I know that these things bring up all these fears. All you can do is make sure that you have “things in order.”
Do you know where policies are, and what you all have?
What would you lose if your H suddenly died (besides, of course, HIM.)?
Would you lose your health insurance?
I don’t know how loans work when one spouse dies. If both are on the loan, then I assume the surviving spouse just pays? What if only one spouse’s name is on a loan? would the other spouse be ordered to “settle up”?
Nearly 2 weeks ago, the spouse of SIL’s sister suddenly died. He had been in very good health. He was bike-riding with their DD and he became winded. He didn’t want to call 911, but his wife finally convinced the DD to call. There was a blood clot and the hospital couldn’t do whatever they’re supposed to do with the balloon and he died. This all happened within about an hour. The family is in shock. He was in his late 50s and in “excellent health”. He was the bread-winner. I hope he had good life-insurance.

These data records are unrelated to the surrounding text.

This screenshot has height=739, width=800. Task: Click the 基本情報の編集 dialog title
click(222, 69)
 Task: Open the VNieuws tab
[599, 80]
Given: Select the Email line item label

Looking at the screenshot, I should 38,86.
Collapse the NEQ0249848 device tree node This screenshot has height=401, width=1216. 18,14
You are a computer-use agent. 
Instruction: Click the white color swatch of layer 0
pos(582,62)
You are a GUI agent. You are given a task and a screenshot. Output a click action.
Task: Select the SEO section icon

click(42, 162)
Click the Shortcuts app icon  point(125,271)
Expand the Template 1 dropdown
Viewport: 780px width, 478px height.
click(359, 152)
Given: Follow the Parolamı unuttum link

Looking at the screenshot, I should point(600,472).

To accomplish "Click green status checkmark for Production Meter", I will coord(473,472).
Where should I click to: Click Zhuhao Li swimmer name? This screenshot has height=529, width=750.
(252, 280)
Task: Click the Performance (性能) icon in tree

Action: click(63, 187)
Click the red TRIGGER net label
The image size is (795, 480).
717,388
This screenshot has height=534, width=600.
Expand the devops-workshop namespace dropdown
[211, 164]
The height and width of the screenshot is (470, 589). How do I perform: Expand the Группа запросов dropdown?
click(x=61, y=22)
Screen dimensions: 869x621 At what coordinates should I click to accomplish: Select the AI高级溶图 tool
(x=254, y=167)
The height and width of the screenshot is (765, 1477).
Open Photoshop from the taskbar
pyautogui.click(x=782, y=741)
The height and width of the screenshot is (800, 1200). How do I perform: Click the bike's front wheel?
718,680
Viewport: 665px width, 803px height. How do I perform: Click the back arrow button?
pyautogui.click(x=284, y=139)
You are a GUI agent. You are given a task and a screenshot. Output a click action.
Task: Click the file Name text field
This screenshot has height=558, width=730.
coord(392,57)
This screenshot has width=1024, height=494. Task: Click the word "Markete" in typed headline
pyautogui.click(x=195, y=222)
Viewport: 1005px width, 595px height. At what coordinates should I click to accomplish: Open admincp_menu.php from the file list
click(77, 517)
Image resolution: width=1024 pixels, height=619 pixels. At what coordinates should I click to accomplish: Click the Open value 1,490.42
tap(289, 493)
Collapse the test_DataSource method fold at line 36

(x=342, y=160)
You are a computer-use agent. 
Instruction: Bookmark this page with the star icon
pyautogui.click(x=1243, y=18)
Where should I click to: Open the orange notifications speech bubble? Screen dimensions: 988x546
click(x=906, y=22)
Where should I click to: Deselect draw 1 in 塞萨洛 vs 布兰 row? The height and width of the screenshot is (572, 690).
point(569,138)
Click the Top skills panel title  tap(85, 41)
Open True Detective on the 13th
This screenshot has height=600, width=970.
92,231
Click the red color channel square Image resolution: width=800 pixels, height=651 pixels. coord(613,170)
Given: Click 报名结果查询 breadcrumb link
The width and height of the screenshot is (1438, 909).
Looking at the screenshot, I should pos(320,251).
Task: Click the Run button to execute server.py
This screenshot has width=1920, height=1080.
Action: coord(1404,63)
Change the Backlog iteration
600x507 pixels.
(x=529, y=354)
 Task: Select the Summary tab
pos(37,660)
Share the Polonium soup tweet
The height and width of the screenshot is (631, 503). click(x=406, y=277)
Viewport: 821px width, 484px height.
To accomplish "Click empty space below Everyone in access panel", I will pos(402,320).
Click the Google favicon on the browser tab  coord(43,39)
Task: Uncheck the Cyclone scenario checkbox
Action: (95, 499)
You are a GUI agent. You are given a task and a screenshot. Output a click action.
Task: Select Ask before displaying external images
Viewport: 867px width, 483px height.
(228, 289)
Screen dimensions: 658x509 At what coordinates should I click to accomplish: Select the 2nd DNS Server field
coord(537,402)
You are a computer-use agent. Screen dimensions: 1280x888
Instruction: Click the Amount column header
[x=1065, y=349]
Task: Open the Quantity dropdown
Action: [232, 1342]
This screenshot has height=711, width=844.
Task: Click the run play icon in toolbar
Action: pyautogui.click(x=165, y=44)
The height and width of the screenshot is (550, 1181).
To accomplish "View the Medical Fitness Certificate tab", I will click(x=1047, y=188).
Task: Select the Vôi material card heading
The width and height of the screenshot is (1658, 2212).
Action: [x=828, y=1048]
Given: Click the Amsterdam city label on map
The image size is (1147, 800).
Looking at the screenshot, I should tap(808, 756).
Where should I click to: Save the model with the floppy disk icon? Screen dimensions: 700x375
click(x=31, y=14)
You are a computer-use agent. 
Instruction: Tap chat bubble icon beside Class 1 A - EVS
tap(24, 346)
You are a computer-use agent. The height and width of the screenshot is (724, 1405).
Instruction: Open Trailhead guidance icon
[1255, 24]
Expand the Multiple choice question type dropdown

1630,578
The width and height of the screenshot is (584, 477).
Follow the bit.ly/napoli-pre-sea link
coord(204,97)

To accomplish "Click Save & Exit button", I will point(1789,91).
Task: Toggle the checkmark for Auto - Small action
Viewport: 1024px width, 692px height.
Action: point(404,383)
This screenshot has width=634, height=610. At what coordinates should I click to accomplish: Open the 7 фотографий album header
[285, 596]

VAbluebird, I am so sorry about your friend’s spouse. After my cardiac arrest, I started putting together a list of all our accounts, insurance policies, etc. for DH and the kids. I tend to do the day to day financial stuff.
Most important advice I’ve heard is to not make any quick decisions. Folks need time to grieve and reassess what they want and need.
From what my friends have told me, DH was pretty gobsmacked when no one knew if I would pull through. I don’t think anyone is ever emotionally prepared for a sudden loss.